1) Kekuasaan pemerintahan, Pasal 4 ayat (1)
2) Kekuasaan membentuk undang-undang, pasal 5 ayat (1)
3) Panglima tertinggi angkatan bersenjata yang terdiri atas Angkatan Darat, Angkatan Laut dan Angkatan Udara, Pasal 10
Selain itu, Prsiden juga mempunyai kekuasaan untuk menentukan keangootaan MPR dari unsur Angkatan Bersenjata Republik Indonesia, utusan golongan dan utusan daerah dengan mengeluarkan suatu keputusan Presiden. Presiden juga berhak memberikan grasi, amnesti, rehabilitasi dan abiolisi kepada seorang terpidana.
Setelah perubahan Undang-Undang Dasar Negara Republik Indonesia Tahun 1945, Presiden Republik masih tetap berkedudukan sebagai pemegang kekuasaan pemerintah di Indonesia. Akan tetapi, ada beberapa perubahan berkaitan dengan kekuasaan Presiden di antaranya sebagai berikut.
1) Presiden tidak lagi berkedudukan sebagai pemegang kekuasaan membentuk undang-undang. Hal ini sebagai konsekuensi dari dialihkannya kekuasaan pembentukan undang-undang kepada DPR. Dalam proses yang berkaitan dengan pembentukan undang-undang presiden berhak untuk mengajukan sebuah rancangan undang undang, dan memberikan persetujuan terhadap rancangan undang-undang, dan mengesahkan rancangan undang-undang yang telah ditetapkan oleh DPR menjadi undang-undang.

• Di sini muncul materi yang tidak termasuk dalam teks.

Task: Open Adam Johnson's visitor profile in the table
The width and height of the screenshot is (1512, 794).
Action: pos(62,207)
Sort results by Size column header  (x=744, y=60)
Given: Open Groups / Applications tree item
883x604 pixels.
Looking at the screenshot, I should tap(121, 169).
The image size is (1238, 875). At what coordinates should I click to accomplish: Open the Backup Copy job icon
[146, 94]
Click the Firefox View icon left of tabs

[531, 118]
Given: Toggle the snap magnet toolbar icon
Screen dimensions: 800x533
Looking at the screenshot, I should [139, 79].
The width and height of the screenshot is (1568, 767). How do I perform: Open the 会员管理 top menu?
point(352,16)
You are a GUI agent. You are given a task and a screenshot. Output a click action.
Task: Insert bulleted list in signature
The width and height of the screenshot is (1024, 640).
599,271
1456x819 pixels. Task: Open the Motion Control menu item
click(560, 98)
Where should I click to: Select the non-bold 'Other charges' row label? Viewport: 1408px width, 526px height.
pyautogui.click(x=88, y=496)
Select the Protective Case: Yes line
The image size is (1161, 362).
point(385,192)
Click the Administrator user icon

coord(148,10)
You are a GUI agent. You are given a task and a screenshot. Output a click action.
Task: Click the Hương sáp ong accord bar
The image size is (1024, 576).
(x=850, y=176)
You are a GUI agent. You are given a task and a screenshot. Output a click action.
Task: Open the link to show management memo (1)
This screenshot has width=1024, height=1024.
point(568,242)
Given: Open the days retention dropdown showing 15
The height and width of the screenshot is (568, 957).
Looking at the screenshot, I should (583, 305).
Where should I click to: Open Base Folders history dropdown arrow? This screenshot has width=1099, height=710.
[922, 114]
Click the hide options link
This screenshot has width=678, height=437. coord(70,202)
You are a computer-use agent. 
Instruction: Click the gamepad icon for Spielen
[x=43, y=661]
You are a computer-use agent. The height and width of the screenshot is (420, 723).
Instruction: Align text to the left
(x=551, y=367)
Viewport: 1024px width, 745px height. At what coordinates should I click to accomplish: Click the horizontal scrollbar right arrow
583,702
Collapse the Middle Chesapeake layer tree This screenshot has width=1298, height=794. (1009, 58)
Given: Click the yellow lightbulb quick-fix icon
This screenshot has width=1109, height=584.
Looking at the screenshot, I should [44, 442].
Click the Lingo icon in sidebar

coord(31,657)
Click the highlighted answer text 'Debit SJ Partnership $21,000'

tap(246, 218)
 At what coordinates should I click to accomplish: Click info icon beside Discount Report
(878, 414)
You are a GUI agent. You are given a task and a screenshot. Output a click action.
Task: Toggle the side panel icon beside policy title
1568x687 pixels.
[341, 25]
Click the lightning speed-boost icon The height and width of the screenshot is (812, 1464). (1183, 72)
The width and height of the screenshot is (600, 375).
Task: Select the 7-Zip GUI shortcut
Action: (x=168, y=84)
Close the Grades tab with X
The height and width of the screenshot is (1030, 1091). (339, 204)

2) Presiden tidak lagi berwenang untuk mengangkat anggota MPR dan utusan golongan, utusan daerah maupun unsur TNI.
3) Presiden mesti memperhatikan pertimbangan DPR ketika akan memberikan amnesti dan abolisi, dan memperhatikan pertimbangan Mahkamah Agung ketikan akan memberikan grasi dan rehabilitasi.
-Kekuasaan Kehakiman
Kekuasaan kehakiman disebut juga kekuuasaan yudikatif.Sebelum dilakukannya perubahan Undang-Undang Tahun 1945, kekuasaan kehakiman dijalankan oleh Mahkamah Agung beserta lembaga peradilan yang ada dibawahnya. Hal ini ditegaskan dalam Pasal 24 ayat (1) yang menyatakan kekuasaaan kehakiman dilakukan oleh sebuah Mahkamah Agung dan lain-lain badan kehakiman menurut undang-undang.
Setelah melakukan perubahan UUD Negara Republik Indonesia Tahun 1945, kekuasaan kehakiman Agung dan Mahkamah Konstitusi. Pasal 24 ayat (2) menyatakan bahwa kekuasaan kehakiman dilakukan oleh sebuah Mahkamah Agung dan badan peradilan yang berada di bawahnya dalam lingkungan peradilan umum, lingkungan peradilan agama, dan oleh sebuah Mahkamah Konstitusi. Ketentuan tersebut menyebabkan perubahan fundamental dalam pengelolaan kekuasaan kehakiman. Mahkamah Agung tidak lagi menjadi satu-satunya pemegang kekuasaan tersebut. Terdapat Mahkamah Konstitusi sebagai mitra dalam menyelenggarakan kekuasaan kehakiman. hal tersebut memberikan peluang yang lebih besar bagi setiap warga negara untuk mencari keadilan dan kepastian hukum.